> **Problem statement**: The required output is an exact copy of the lines from the one containing "This screenshot has" through the end of the entries below, with pictures removed.

### Supplied material

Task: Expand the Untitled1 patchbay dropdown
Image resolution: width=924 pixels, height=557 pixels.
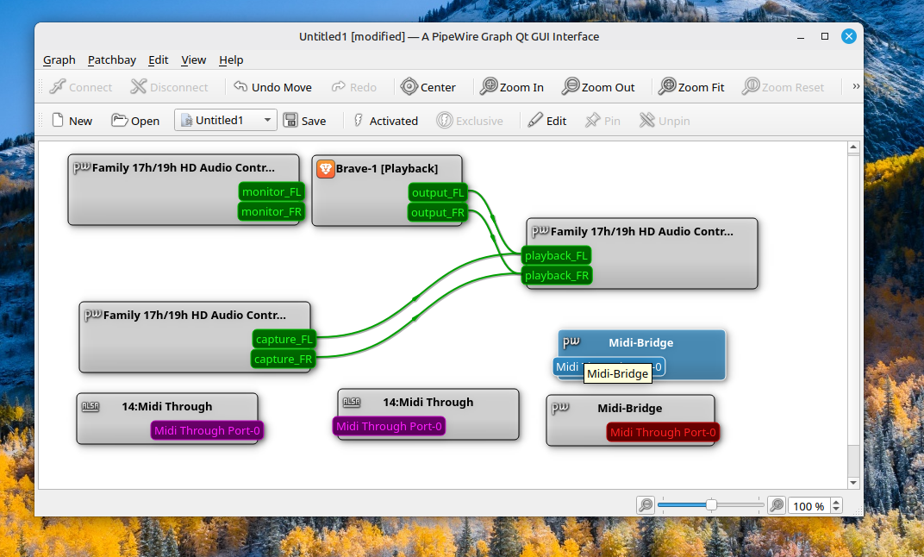Action: [267, 121]
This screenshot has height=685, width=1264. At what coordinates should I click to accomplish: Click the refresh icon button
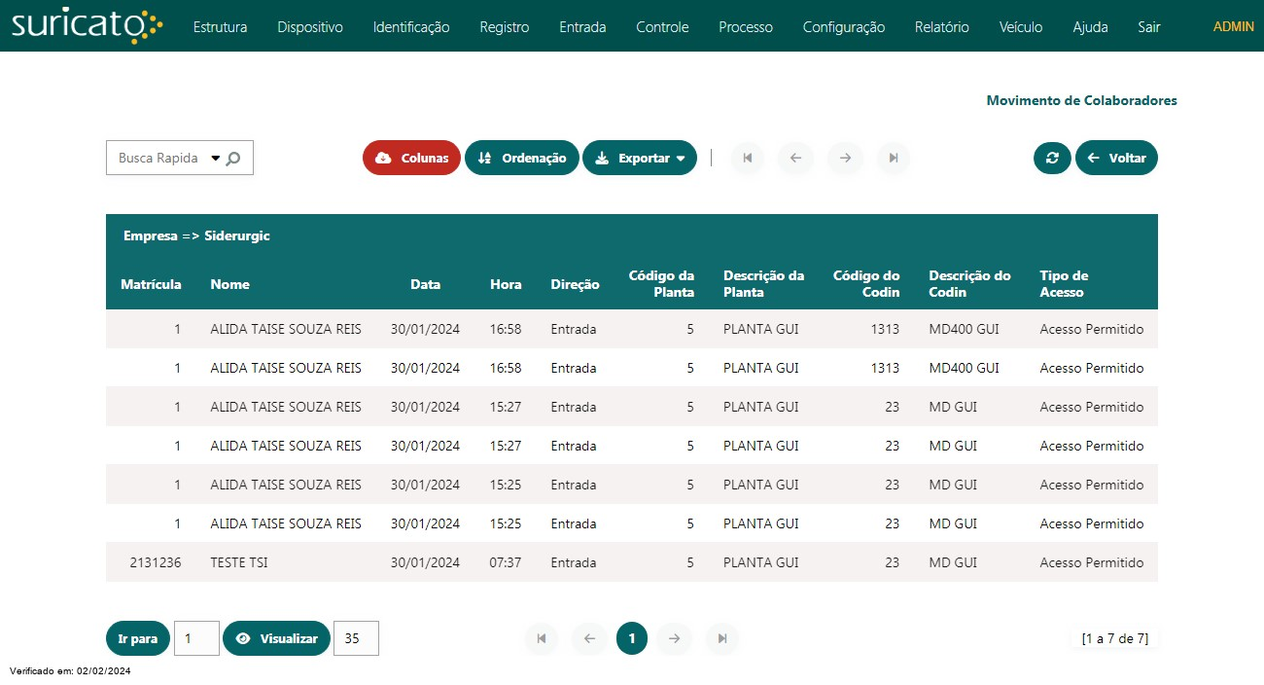coord(1052,158)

######

> **Answer to the problem**:
This screenshot has height=685, width=1264. At what coordinates should I click to accomplish: Click the refresh icon button
coord(1052,158)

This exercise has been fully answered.